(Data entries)

---+---

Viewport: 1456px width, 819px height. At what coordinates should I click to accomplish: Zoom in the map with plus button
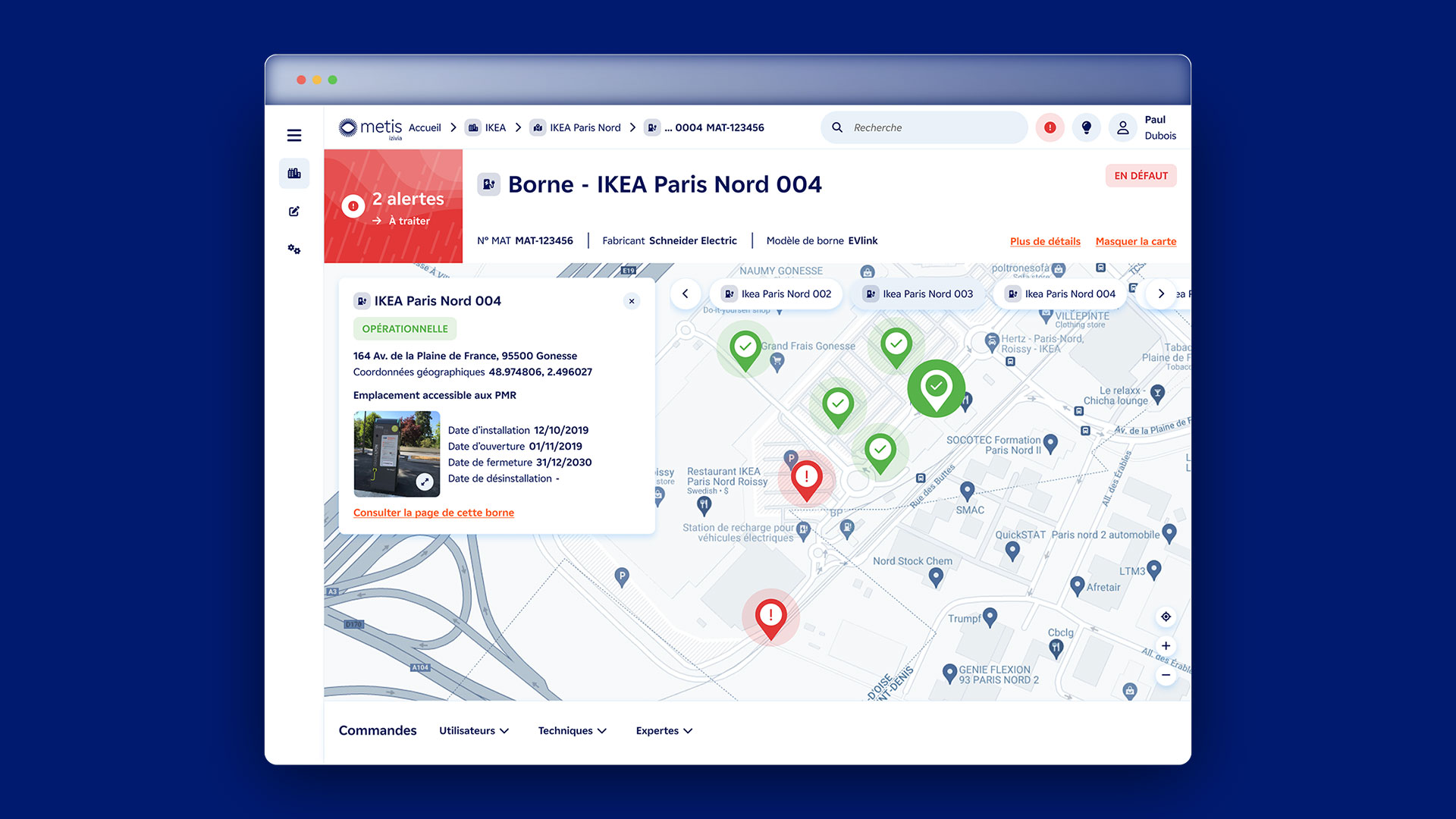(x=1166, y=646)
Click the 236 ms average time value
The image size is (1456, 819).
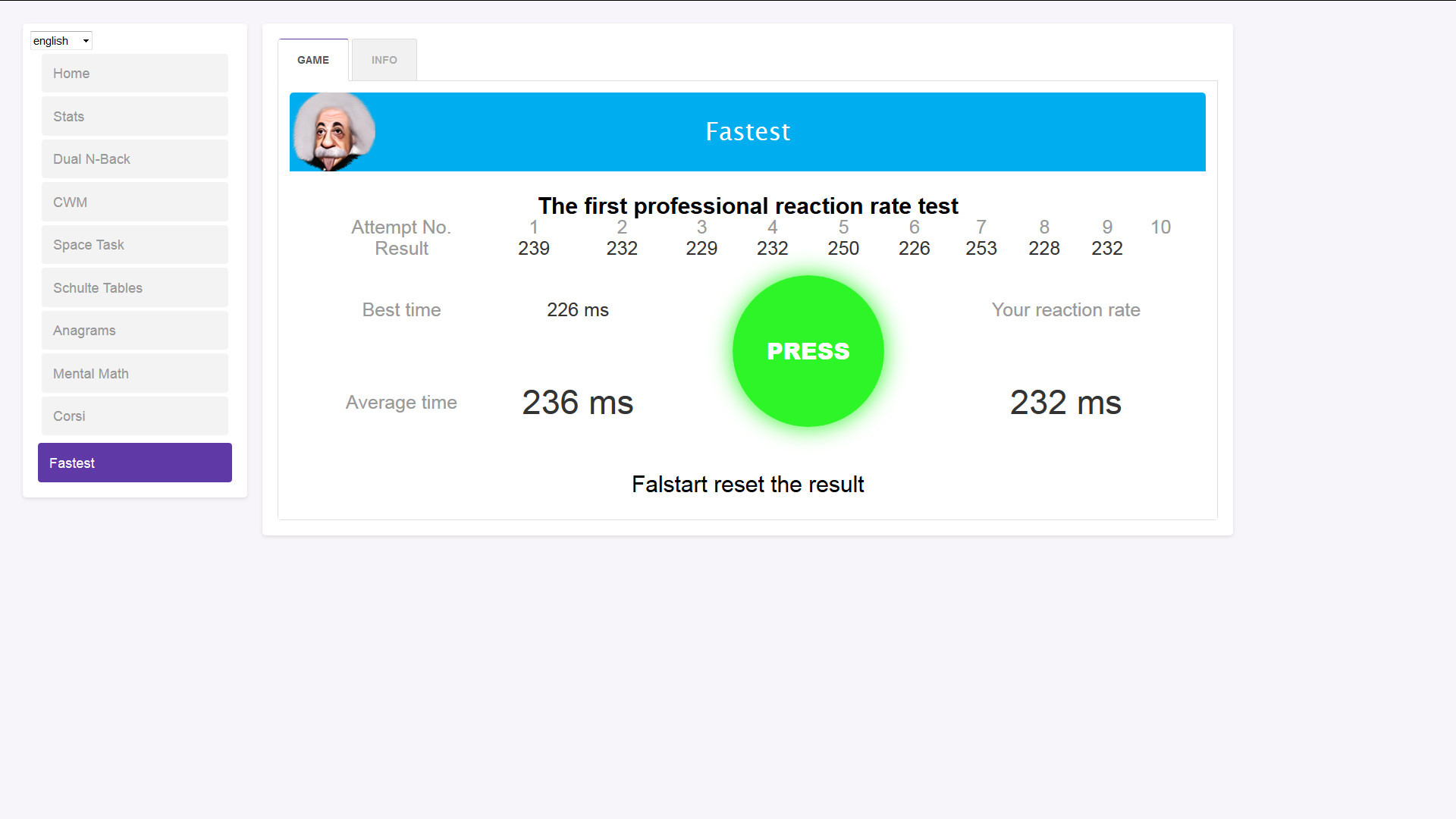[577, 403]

---+---

**Problem to work on**
Each line above should be returned exactly as it stands, minus any pictures.

**The answer**
Viewport: 1456px width, 819px height. At what coordinates should I click to accomplish: Zoom in the map with plus button
(x=1166, y=646)
Click the 236 ms average time value
The image size is (1456, 819).
[577, 403]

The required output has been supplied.